> _Work order_
Going line by line through the records below, count those with the word "Reply" and give only the count.

BEGIN Material for the task

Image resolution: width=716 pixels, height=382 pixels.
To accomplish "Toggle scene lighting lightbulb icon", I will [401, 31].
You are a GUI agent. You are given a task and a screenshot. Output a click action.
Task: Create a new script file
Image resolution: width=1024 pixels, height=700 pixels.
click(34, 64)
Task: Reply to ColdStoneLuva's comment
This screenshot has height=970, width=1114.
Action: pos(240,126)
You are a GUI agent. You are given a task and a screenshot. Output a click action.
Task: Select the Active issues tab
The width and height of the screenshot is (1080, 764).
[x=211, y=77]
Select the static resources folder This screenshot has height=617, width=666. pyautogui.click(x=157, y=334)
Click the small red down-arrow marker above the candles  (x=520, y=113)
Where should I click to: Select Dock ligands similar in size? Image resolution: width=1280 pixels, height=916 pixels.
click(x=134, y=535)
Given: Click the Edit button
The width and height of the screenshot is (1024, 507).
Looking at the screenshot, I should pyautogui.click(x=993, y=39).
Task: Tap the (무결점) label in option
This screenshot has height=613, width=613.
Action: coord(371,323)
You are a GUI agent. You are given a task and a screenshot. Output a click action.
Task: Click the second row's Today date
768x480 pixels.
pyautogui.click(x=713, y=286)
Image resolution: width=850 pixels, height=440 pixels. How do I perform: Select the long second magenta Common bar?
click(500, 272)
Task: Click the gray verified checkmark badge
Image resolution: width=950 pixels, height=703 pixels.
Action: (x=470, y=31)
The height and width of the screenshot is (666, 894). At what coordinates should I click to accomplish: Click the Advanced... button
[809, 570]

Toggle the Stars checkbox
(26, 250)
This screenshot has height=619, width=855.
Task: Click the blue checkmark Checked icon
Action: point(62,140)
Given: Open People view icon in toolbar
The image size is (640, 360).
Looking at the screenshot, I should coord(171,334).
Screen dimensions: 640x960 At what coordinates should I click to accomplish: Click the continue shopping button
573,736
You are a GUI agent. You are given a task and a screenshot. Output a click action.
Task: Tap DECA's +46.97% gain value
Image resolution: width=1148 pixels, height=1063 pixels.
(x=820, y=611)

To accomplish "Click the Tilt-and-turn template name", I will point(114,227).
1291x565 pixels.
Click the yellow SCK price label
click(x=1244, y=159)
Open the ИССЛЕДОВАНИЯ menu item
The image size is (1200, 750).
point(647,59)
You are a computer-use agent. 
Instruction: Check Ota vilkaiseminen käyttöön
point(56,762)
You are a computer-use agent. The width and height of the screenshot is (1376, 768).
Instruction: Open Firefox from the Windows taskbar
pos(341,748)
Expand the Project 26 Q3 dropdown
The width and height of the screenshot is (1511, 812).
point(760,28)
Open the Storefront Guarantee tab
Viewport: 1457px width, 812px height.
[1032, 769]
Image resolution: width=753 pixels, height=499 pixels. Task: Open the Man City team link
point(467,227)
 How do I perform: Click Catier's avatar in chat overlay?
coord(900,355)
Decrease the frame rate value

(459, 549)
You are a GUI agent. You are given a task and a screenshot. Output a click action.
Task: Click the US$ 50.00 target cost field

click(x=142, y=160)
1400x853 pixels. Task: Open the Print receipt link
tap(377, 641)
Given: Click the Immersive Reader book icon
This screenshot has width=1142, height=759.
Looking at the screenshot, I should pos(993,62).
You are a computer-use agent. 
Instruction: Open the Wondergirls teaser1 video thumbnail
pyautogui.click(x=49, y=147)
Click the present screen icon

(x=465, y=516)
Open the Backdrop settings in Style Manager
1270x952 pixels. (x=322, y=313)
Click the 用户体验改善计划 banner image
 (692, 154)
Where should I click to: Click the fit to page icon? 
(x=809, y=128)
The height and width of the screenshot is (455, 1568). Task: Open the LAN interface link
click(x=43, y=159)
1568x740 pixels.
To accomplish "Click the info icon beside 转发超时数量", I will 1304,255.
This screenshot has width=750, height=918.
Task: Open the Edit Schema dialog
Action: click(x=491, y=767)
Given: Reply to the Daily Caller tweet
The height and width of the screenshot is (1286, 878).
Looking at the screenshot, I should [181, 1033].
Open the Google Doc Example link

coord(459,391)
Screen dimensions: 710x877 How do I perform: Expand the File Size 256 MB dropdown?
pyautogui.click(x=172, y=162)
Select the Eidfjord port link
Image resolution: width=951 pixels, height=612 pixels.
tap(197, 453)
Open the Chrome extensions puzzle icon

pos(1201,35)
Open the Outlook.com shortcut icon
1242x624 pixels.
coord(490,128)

END Material for the task

> _Exercise solution_
2